Pemkot Bogor Mulai Pembangunan Trase Baru Jalan Batutulis Besok

Pemkot Bogor Mulai Pembangunan Trase Baru Jalan Batutulis Besok

Pemerintah Kota Bogor menjadwalkan proses pengiriman bahan bangunan dan alat berat untuk pembangunan trase baru Jalan Saleh Danasasmita Batutulis, Jawa Barat, pada Jumat (15/5/2026). Langkah awal ini dilakukan setelah pihak konstruksi dari provinsi memberikan kepastian mengenai jadwal pengerjaan fisik di lapangan.

Wakil Wali Kota Bogor Jenal Mutaqin memberikan penegasan bahwa sosialisasi kepada masyarakat sekitar menjadi prioritas utama selama proses penurunan alat berat tersebut.
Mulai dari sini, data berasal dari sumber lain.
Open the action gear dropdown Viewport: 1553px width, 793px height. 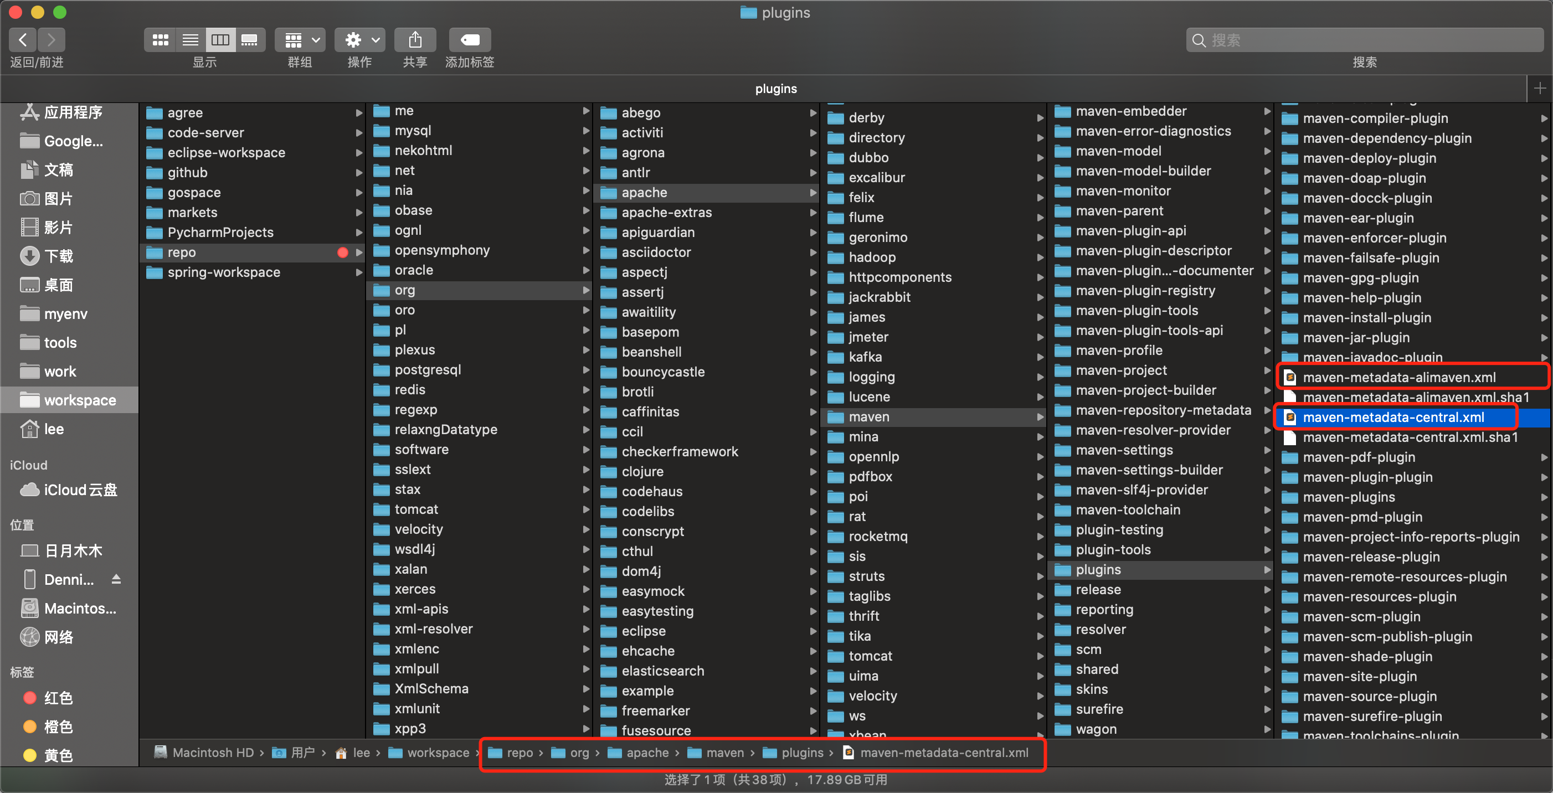(x=359, y=40)
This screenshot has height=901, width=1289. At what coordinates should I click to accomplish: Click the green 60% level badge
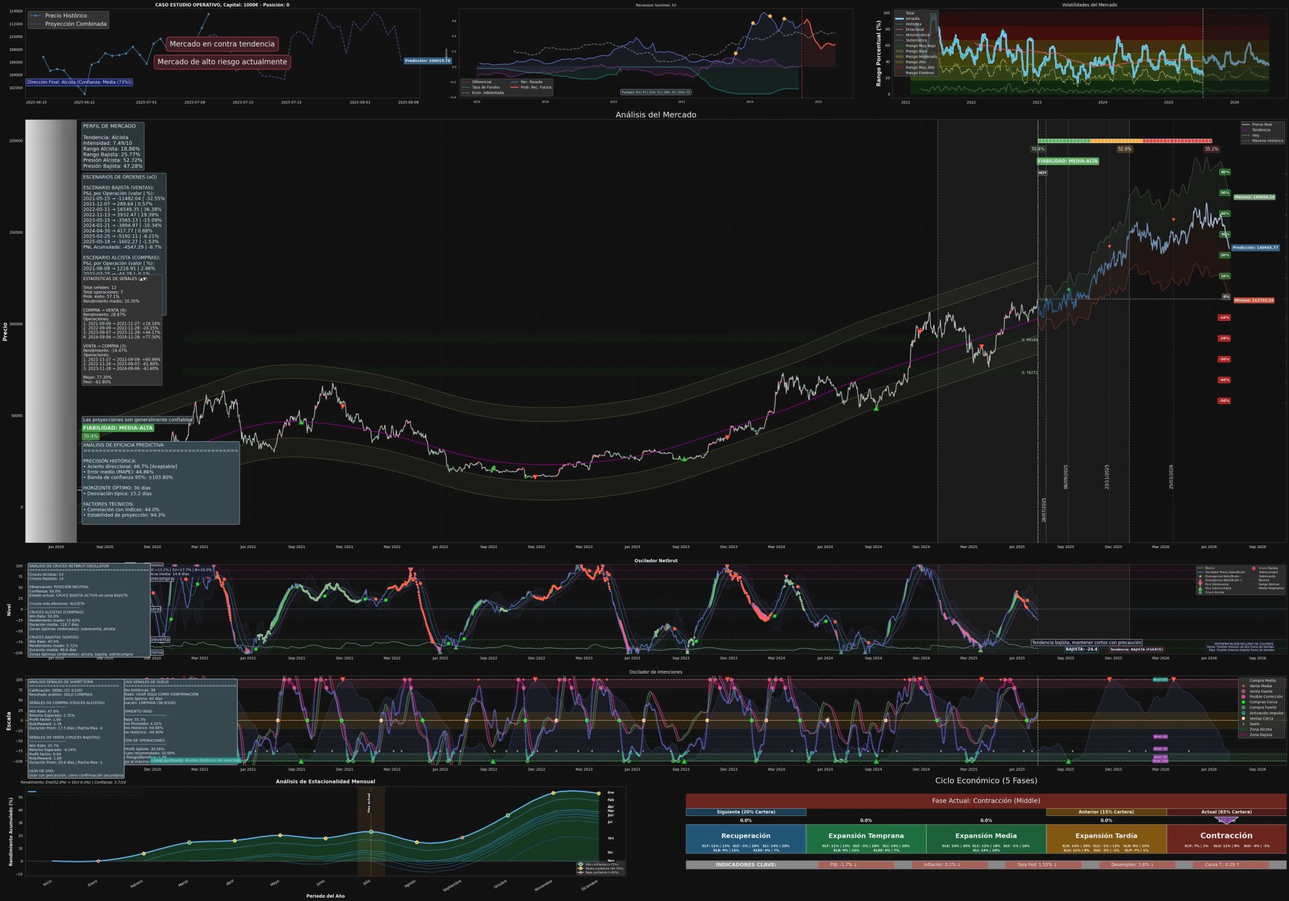point(1225,172)

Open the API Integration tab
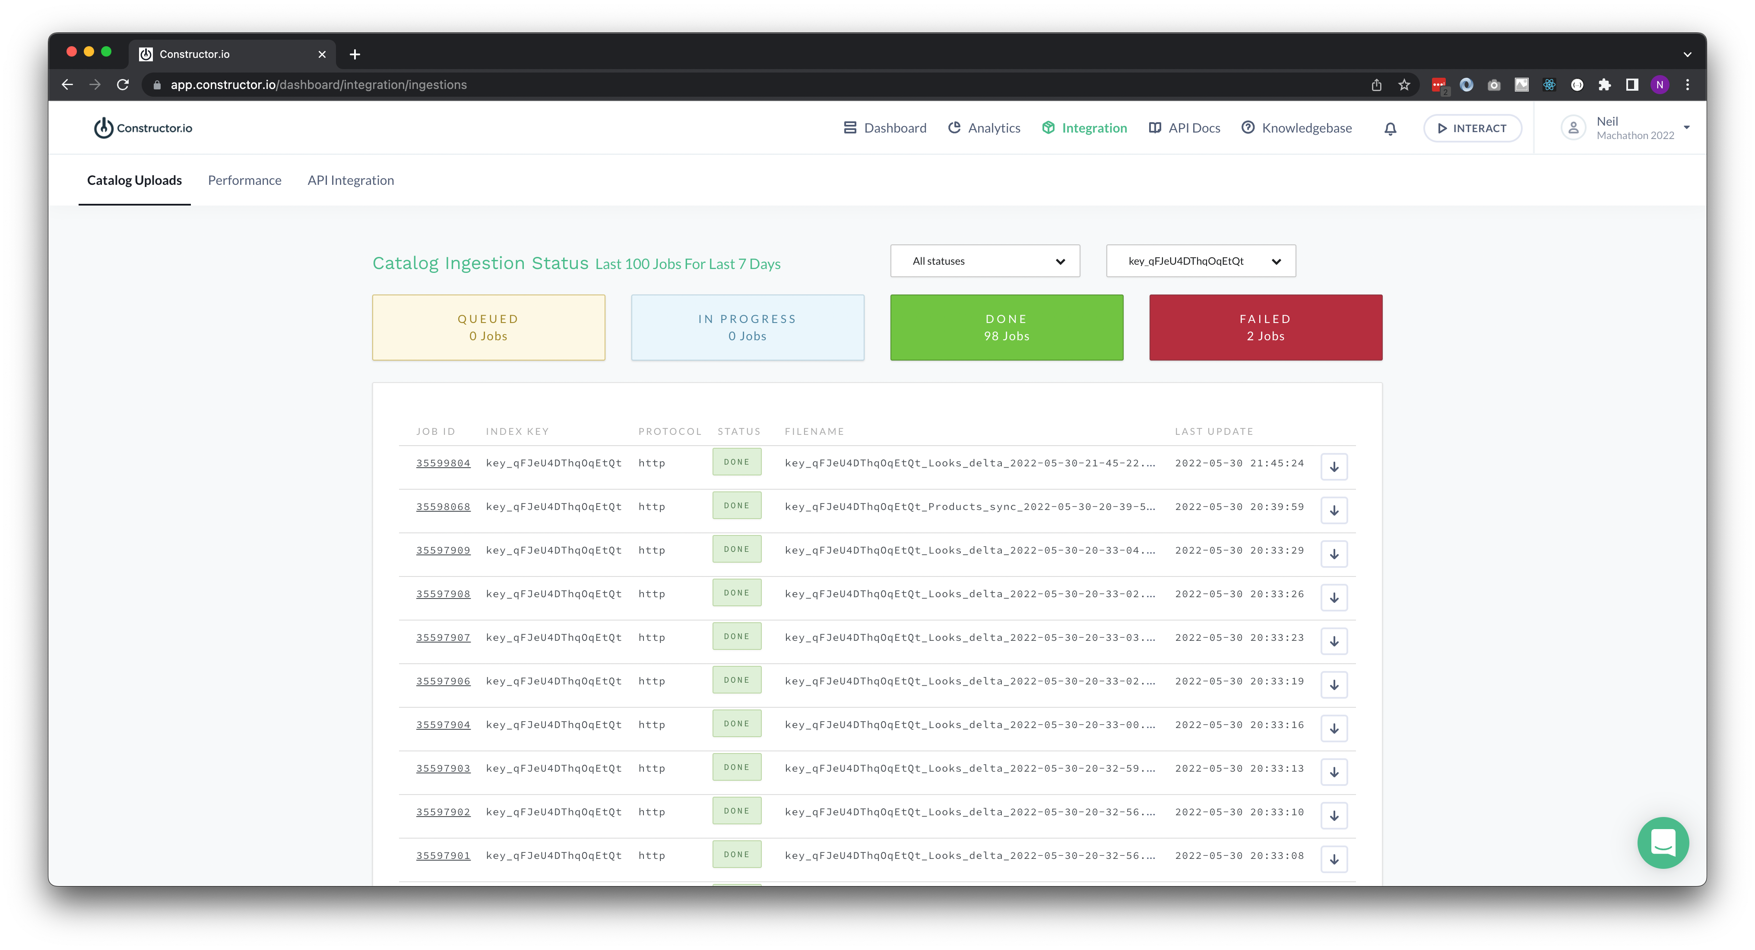click(351, 180)
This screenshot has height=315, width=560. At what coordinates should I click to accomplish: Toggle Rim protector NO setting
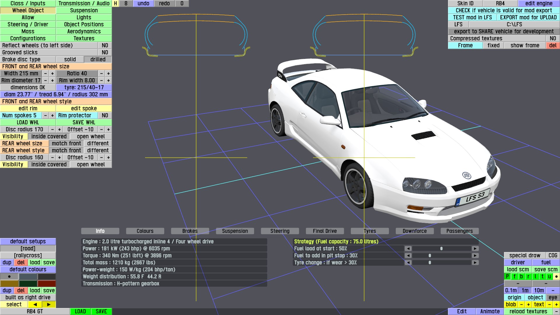pyautogui.click(x=105, y=116)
Pihak pemerintah melibatkan Lembaga Pemberdayaan Masyarakat (LPM) serta aparat wilayah untuk memantau situasi keamanan dan kenyamanan warga di lokasi proyek sebagaimana dilansir dari Megapolitan.

"Tadi pihak ketiganya dari provinsi kita telepon, mereka mulai besok ya melakukan loading barang, penurunan alat berat. Yang itu tentu warga masyarakat harus terinformasikan dan tersosialisasikan," kata Jenal di Batutulis, Kota Bogor, pada Kamis (14/5/2026).

Selain masalah logistik, Jenal memastikan adanya penyerapan tenaga kerja lokal dalam proyek ini dengan kuota sekitar 15 hingga 20 orang. Para pekerja tersebut akan menempati posisi teknis seperti pekerja kasar, kernet, atau kuli bangunan dengan syarat usia produktif.

"Tapi tentu disesuaikan dengan kemampuan yang mereka miliki. Entah itu pekerja kasar, kernet, atau tukang," ujarnya.

Estimasi waktu pengerjaan jalan alternatif ini diprediksi memakan waktu selama 163 hari kalender. Terkait durasi proyek, Jenal menyebutkan bahwa sarana transportasi tersebut ditargetkan sudah bisa digunakan oleh publik sebelum pergantian tahun.

"Target yang disampaikan tadi Oktober ya paling akhir sudah bisa dipergunakan," ujar dia.

Wali Kota Bogor Dedie A. Rachim menambahkan bahwa alokasi dana untuk pengerjaan trase baru ini bersumber dari APBD Provinsi Jawa Barat sebesar Rp 21,2 miliar. Proyek tersebut mencakup pembangunan struktur utama jalan hingga fasilitas penunjang bagi pejalan kaki.

"Ya (target selesai) pada akhir Oktober 2026. Ini (pengerjaan) 163 hari kalender," ujar Wali Kota Bogor Dedie A. Rachim di Kota Bogor, Rabu.

Pemerintah daerah menekankan bahwa kualitas konstruksi harus tetap terjaga meski durasi pengerjaan telah ditetapkan secara ketat dalam kontrak kerja resmi.

"Item pekerjaan itu terdiri dari pembangunan konstruksi, termasuk juga penguatan tebingan dan juga jalur pedestrian," imbuh dia.

Data teknis dari Dinas Bina Marga dan Penataan Ruang Provinsi Jawa Barat menunjukkan trase baru ini memiliki spesifikasi panjang mencapai 300 meter dan lebar delapan meter. Kepala UPTD Jalan dan Jembatan Wilayah Penanganan I, Andi Nugroho, menjelaskan pengerjaan akan melibatkan penggunaan sheet pile untuk stabilisasi tanah.

"Dikupas nanti diturunin. Kan harus tembus keganjal di bawah, Ada treatment maka kita nanti pakai sheet pile. Bikin landai," ujarnya.

Pihak pelaksana proyek juga memastikan bahwa keberadaan bunker bersejarah yang terletak di ujung jalan tidak akan mengalami kerusakan akibat aktivitas konstruksi.